Since Mackenzie was a federally-regulated employer, the Canadian Human Rights Act applied. Sangha focused upon his immigrant and ethnic status in the denial of the job opportunity. The Canadian Human Rights Tribunal, in Sangha v Mackenzie Valley Land and Water Board, surprisingly concluded on the basis of expert evidence that “the experience of applying for a job for which one is overqualified, or working in such a job, is disproportionately an immigrant experience.”
Applicants have no particular right to demand that any employer hire them or to be granted any job in particular. It ruled that employers “should not rely upon impressionistic markers that the overqualified are ill-suited for the job because they will become bored/unmotivated or cause morale problems or quit prematurely.” Accordingly, the Tribunal determined that Sangha was discriminated against on the basis of national and ethnic origin, even though Mackenzie’s hiring process was completely neutral on its face.
Sangha was awarded $9,500 for pain and suffering because the Tribunal was convinced that if the discrimination was removed, it remained only a “mere possibility” that he would be hired. Still, Sangha was not satisfied. He demanded compensation for three years of lost earnings (it took some five years to get the Tribunal’s decision) at the rate of $55,000 per year, and that an order issue for Mackenzie to hire him. He appealed the Tribunal’s decision to the Federal Court.
Some nineteen months after the Tribunal’s decision, a Federal Court judge agreed with Sangha that the Canadian Human Rights Tribunal made an error when it found he probably would not have obtained the job anyway. The appellate judge was of the view that Sangha had a “serious possibility” of getting the job and he sent the case back to the Tribunal for final remedy. That follow-up decision is not publicly reported.

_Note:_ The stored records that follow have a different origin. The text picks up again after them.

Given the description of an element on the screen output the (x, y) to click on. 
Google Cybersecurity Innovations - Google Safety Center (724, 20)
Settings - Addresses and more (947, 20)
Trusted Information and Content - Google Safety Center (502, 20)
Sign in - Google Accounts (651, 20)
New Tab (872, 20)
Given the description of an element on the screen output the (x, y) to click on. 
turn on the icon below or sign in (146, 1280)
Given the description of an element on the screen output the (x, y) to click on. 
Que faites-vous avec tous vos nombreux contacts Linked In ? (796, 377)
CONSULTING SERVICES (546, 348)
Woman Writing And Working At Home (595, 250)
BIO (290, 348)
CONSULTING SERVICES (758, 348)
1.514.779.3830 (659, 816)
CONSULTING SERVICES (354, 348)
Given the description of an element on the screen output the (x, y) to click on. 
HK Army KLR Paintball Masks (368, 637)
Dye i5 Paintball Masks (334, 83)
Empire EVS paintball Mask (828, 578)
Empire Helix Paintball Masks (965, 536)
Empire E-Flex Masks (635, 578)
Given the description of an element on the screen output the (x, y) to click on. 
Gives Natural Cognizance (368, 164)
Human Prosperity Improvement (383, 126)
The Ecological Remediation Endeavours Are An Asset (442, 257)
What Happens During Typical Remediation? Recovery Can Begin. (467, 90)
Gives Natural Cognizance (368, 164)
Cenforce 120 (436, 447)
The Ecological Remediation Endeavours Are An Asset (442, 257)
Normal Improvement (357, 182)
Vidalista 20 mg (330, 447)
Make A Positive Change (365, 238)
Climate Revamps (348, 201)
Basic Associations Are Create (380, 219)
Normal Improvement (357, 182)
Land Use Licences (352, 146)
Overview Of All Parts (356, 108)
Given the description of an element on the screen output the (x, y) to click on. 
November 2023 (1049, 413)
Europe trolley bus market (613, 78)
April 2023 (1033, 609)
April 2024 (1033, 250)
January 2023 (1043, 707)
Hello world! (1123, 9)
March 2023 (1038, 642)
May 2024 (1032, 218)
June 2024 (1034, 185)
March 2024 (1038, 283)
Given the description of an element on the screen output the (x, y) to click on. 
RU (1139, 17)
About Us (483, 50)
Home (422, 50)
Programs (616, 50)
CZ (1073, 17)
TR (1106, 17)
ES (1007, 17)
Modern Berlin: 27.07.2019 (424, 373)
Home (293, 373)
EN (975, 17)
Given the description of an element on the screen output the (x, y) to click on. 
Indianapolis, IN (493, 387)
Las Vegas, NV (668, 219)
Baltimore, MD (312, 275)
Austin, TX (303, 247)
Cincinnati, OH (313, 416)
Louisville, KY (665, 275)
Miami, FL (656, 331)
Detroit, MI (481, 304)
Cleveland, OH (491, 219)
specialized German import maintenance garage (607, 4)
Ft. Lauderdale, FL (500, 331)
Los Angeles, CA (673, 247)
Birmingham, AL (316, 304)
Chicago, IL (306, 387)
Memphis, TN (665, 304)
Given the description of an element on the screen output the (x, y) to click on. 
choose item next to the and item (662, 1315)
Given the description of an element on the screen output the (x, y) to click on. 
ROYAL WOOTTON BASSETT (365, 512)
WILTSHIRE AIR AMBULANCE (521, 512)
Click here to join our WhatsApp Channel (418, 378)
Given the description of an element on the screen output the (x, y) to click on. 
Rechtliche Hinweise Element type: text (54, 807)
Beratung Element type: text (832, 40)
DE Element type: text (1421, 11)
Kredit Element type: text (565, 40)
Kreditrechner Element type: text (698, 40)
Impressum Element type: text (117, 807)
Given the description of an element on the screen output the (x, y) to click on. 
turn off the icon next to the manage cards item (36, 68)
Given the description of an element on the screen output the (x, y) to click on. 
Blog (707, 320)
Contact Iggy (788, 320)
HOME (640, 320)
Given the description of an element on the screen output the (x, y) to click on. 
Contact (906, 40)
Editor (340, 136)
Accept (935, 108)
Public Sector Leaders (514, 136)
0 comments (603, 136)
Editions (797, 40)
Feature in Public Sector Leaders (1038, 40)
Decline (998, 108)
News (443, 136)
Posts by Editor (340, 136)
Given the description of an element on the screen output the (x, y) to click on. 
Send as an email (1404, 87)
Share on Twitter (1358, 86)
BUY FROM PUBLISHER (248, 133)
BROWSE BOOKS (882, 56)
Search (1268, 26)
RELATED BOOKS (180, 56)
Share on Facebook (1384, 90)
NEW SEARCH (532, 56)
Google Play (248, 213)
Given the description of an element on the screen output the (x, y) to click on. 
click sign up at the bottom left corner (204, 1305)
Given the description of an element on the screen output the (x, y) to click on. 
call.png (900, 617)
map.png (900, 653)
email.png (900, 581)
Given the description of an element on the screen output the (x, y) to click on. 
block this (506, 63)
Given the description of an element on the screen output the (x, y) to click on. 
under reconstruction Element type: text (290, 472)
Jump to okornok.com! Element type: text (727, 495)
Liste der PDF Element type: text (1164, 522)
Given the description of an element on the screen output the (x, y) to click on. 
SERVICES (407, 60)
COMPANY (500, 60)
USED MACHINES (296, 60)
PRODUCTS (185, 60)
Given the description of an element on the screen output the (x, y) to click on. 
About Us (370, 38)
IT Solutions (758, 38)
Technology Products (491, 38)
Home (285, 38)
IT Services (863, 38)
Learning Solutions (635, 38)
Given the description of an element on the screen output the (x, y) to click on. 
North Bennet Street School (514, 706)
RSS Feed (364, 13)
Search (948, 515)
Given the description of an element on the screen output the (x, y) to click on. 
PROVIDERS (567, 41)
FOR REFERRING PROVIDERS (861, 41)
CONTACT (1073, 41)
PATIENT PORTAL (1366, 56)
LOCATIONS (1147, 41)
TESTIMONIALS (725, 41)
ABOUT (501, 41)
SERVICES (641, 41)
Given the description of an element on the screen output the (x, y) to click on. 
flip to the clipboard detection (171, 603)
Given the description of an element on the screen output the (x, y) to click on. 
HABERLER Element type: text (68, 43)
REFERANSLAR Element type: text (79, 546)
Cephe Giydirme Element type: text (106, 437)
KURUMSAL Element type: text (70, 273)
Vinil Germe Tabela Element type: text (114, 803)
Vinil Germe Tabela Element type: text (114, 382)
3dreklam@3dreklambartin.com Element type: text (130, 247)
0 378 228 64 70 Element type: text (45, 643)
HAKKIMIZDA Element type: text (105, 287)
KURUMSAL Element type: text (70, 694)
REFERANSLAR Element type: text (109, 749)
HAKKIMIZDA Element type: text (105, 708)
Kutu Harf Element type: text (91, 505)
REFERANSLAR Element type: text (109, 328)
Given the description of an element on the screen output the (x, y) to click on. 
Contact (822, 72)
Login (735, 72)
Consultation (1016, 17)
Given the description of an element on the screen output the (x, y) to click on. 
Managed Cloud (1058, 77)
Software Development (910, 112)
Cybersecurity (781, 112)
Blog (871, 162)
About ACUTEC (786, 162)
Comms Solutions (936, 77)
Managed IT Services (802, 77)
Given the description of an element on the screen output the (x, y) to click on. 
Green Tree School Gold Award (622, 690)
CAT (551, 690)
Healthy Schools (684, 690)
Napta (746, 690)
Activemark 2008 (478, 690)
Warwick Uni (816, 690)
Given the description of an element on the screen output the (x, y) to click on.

The Sangha decision is the only law in Canada on the issue of over-qualification, and it is not the strongest precedent. It turned on the questionable finding and generalization, that refusing to hire over-qualified applicants – despite valid business reasons for doing so – was tantamount to discrimination on the basis of national and ethnic origin.
Assessing and integrating the qualifications of foreign trained workers has long been a challenge. The Sangha decision does not stand for the proposition that employers must privilege foreign educated and experienced workers. Litigating one’s way into a job is a dubious strategy for several reasons. Judges should be reluctant to over-ride employer prerogative to hire employees of their choosing, absent palpable discriminatory intent and effect. Especially in times of sturdy economic decline, many over-qualified individuals compete for lower level jobs and the ethnic argument is much less compelling.